Since the Brexit vote last year there has been much discussion on what impact the vote may have on the recruitment and retention of talented graduates. In the Graduate Market Report 2017, published by Highfliers, it was found that the UK’s top employers were set to increase their graduate recruitment by 4.3%.
However, this increase was not shared in every sector. The accounting & professional services sector is expected to drop 8.4%, investment banking 3.2% and the banking & finance sector 2.5% – equating to 514 fewer graduate roles.
Where have the jobs gone?
The IT & telecoms sector, which has already seen more than a 100% increase in its number of graduate vacancies, is expected to increase by a further 5.5% in 2017.

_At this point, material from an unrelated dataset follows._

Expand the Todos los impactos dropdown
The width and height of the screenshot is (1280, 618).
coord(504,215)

Of this trend Melissa North of Sopra Banking Software says “we always need to build for the future and we want to grow our talent within our business. This is a key part of our strategy, not only via the recruitment of 5/6 graduates each year but by also increasing our investment in apprenticeships.”
Paid work experience
Despite the increase in full-time graduate vacancies, there is expected to be a 4.3% decrease in the number of paid work experience roles at the UK’s tops firms. However, this is not the case with all sectors. The IT & telecoms sector is expected to buck the downward trend and see a 28% increase in the number of paid work experiences and apprenticeships.
“We need to plan for the future so we will continue with our efforts to work with schools and higher education providers to help improve the employability and skills for the future UK workforce. This will include an increase in our offer of apprenticeships programmes”, said Melissa. Many companies also use graduate, or soon to be graduate, paid work experience schemes as a way of securing talent early and developing a recruitment pipeline, as reported in the National Centre for Universities and Business Report 2016.

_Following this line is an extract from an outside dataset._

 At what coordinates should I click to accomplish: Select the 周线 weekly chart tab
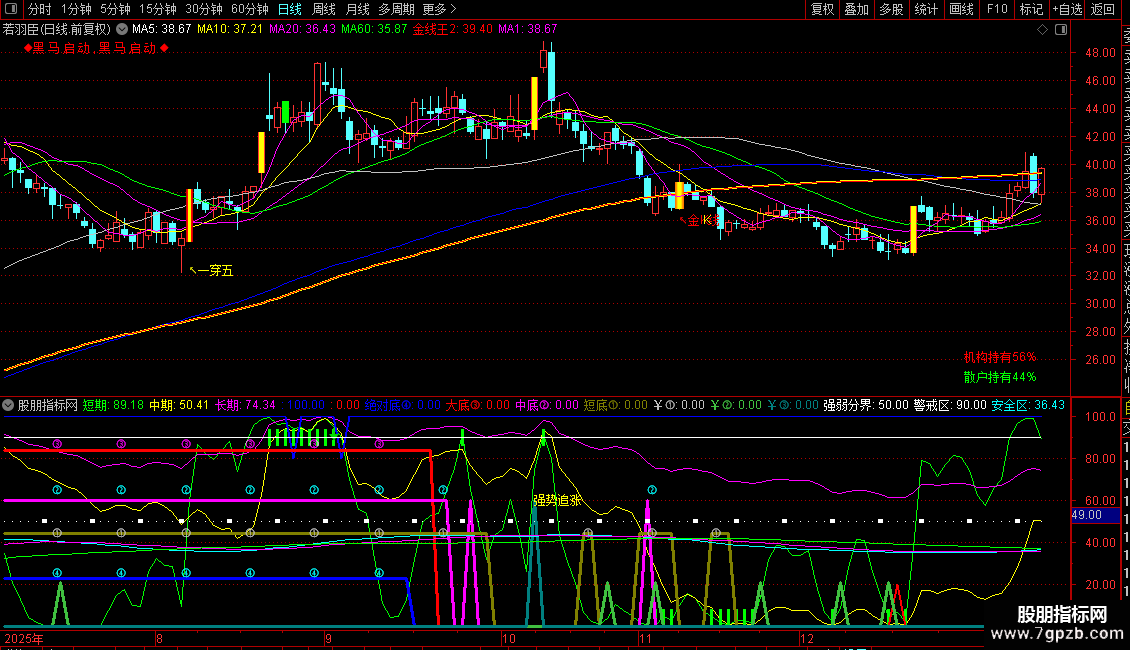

Sopra Banking Software also holds this belief in developing talent. Melissa says “these recruits have a thirst for knowledge and want the opportunity to develop quickly, perhaps by experiencing different parts of our business. Our career framework allows employees to do this, developing their skills and competencies across a wide range of job families, if this is what they are looking for, otherwise developing their knowledge to become an expert in a particular job family.”
Although it’s not just companies who benefit from an increased number of paid work experience vacancies. With many companies now assessing graduates through their prior work history, securing experience in a company, prior to graduating, has become the best way of standing out in the highly competitive graduate recruitment market crowd.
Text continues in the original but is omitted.